Problems
a: In the AIOps with Spark page, list every section heading in the outline that comes after "Architecture".
b: Continue the AIOps with Spark page from the point where it stops.

Excerpt to read
* Begin *

AIOps with Spark
Forecasting metrics values for Cloud resources, to find anomalies, and optimize costs
- The Team
- Introduction
- A peek in to the Dataset
- Architecture
- Environment and Cluster details
- Importing required libraries
- Defining Helper Functions
- Training the model
- Streaming data
Everyday people perform various computational processes which demand a lot of online resources throughout the day, month or the year. The amount of data produced per day is massive, and it is important to know the exact usage of resources through this time to make it available to the users as an when required, thereby improving the efficiency. In the following project, we make use of certain dev-ops output data and analyze the variation in the performance throughout the day by performing a time series analysis on the data using spark RDDs. Apache Spark is a unified analytical engine used for big data and machine learning purposes developed at UC Berkeley in 2009. They also founded Databricks from Azure in 2013, which we use here to execute our program.

* End *

Source material
* Begin *

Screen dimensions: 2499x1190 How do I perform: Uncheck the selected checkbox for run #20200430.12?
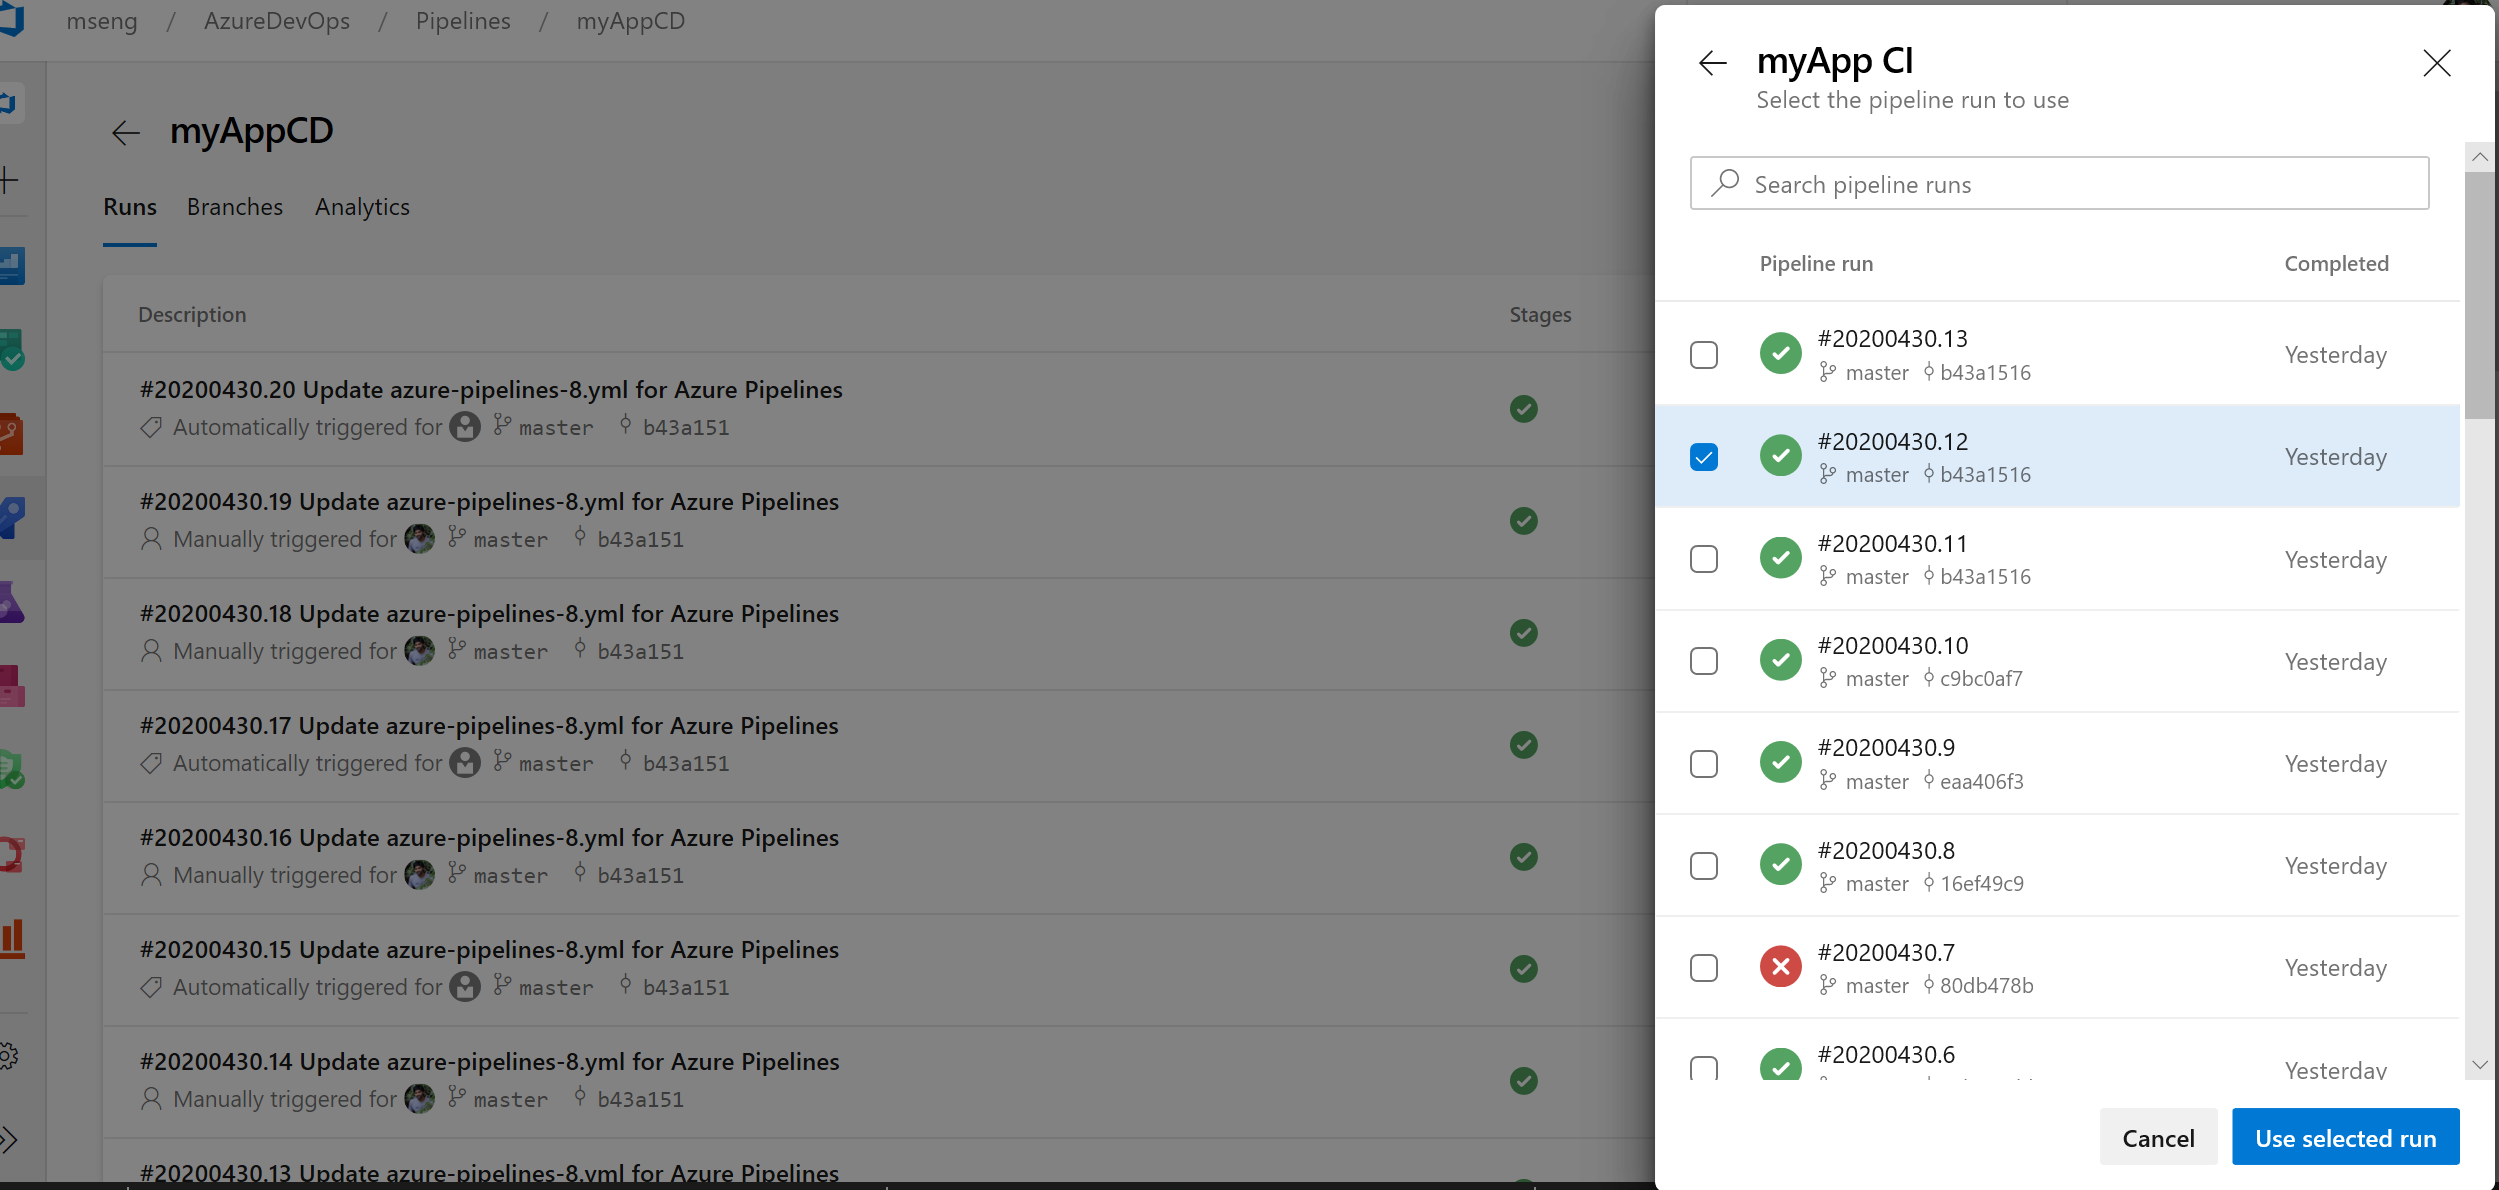[1704, 456]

* End *

Results for the exercise
a:
- Environment and Cluster details
- Importing required libraries
- Defining Helper Functions
- Training the model
- Streaming data

b:
The data is obtained from AWS CloudWatch, and is present in parquet format.
A sample of our dataset is shown below. It consists of 12 unique columns:
- Index: The basic numbering of all the values from 0
- Provider: The source from where the resources are provided, in this case we use that of Amazon Web Services
- Service_Name: The type of service that is being requested for
- Account_ID: The account identity from where the request for the resource came.
- Region: Represents the regional host/ zone from where the resources are transported
- Resource_ID: Unique ID given to every resource sent to the user.
- Asset_ID: The unique identity given to the asset that complements the resource.
- Timestamp: This shows the time of arrival of dispatched resources.
- Value: The amount of it that has been provided.
- Unit: The unit of the number present in value column, for eg. (Percent, Count, Byte etc.).
- Metric_Name: Identifies the metric for which a particular value is mentioned.
- Statistic: Denotes how the data was collected, for eg. (count, sum, average etc.).
The whole project has two phases:
- Training Phase
- Production Phase
In the Training Phase, we read the data from parquet format stored in databricks file system, which is used to train the facebook prophet model. This model is used for forcasting the metric values of different cloud resources.
In the Production Phase, we use structured streaming to get the latest data, and use it with our model. This can be used to further train the model, or make future forecasts.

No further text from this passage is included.